Tag Archives: creative writing prompts

4 Strategies for Crafting Scenes (You Know, the Things Stories Are Made Of)

28 Feb

One of the regular questions writers and teachers are asked is about the difference between literary and genre fiction. There are differences, but one of the things I found while putting together The Writer’s Field Guide to the Craft of Fiction was that both literary and genre writers were doing a lot of same things. This shouldn’t be surprising. A story is a story, and any distinctions almost certainly fall into what an author wants to focus on as opposed to any difference in quality.

..........

### Goal of the exercise
Answer these questions about the post on crafting scenes:
1. How many strategies does its title promise?
2. What tag archive is it listed under?
3. What book was being put together when the finding about literary and genre writers came up?

..........

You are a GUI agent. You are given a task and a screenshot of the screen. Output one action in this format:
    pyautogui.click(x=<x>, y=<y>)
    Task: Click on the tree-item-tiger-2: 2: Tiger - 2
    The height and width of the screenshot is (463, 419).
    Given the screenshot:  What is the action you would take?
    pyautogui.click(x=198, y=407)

..........

### Task solution
1. Four.
2. Creative writing prompts.
3. The Writer's Field Guide to the Craft of Fiction.